━━━━━ MATERIALS PROVIDED

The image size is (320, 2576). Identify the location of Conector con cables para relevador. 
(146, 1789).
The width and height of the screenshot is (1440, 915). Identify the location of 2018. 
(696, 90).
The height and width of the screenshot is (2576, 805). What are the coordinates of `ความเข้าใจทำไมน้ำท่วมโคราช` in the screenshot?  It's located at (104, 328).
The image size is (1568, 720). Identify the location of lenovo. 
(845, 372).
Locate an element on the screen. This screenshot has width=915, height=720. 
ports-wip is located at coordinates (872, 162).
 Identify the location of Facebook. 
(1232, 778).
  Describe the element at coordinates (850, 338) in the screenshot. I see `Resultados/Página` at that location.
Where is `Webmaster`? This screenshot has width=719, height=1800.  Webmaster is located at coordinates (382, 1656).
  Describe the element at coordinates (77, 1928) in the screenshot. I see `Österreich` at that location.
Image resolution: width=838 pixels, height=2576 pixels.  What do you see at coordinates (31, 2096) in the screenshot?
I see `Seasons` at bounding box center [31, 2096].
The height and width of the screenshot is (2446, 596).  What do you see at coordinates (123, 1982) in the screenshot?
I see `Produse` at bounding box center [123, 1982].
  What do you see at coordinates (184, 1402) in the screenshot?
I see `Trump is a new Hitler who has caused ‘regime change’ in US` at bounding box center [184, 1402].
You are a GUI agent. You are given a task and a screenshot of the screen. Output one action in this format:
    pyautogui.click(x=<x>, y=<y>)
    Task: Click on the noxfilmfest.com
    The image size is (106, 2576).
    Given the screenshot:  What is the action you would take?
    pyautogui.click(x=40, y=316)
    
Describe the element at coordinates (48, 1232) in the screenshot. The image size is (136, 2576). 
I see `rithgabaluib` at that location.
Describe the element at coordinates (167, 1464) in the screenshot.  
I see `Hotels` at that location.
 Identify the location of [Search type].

━━━━━━━━━━

■ WHAT YOU SHOULD DO ■
Copy out all of the material above, line by line and word for word, with no changes.

■ WRITTEN RESPONSE ■
The image size is (320, 2576). Identify the location of Conector con cables para relevador. 
(146, 1789).
The width and height of the screenshot is (1440, 915). Identify the location of 2018. 
(696, 90).
The height and width of the screenshot is (2576, 805). What are the coordinates of `ความเข้าใจทำไมน้ำท่วมโคราช` in the screenshot?  It's located at (104, 328).
The image size is (1568, 720). Identify the location of lenovo. 
(845, 372).
Locate an element on the screen. This screenshot has width=915, height=720. 
ports-wip is located at coordinates (872, 162).
 Identify the location of Facebook. 
(1232, 778).
  Describe the element at coordinates (850, 338) in the screenshot. I see `Resultados/Página` at that location.
Where is `Webmaster`? This screenshot has width=719, height=1800.  Webmaster is located at coordinates (382, 1656).
  Describe the element at coordinates (77, 1928) in the screenshot. I see `Österreich` at that location.
Image resolution: width=838 pixels, height=2576 pixels.  What do you see at coordinates (31, 2096) in the screenshot?
I see `Seasons` at bounding box center [31, 2096].
The height and width of the screenshot is (2446, 596).  What do you see at coordinates (123, 1982) in the screenshot?
I see `Produse` at bounding box center [123, 1982].
  What do you see at coordinates (184, 1402) in the screenshot?
I see `Trump is a new Hitler who has caused ‘regime change’ in US` at bounding box center [184, 1402].
You are a GUI agent. You are given a task and a screenshot of the screen. Output one action in this format:
    pyautogui.click(x=<x>, y=<y>)
    Task: Click on the noxfilmfest.com
    The image size is (106, 2576).
    Given the screenshot:  What is the action you would take?
    pyautogui.click(x=40, y=316)
    
Describe the element at coordinates (48, 1232) in the screenshot. The image size is (136, 2576). 
I see `rithgabaluib` at that location.
Describe the element at coordinates (167, 1464) in the screenshot.  
I see `Hotels` at that location.
 Identify the location of [Search type].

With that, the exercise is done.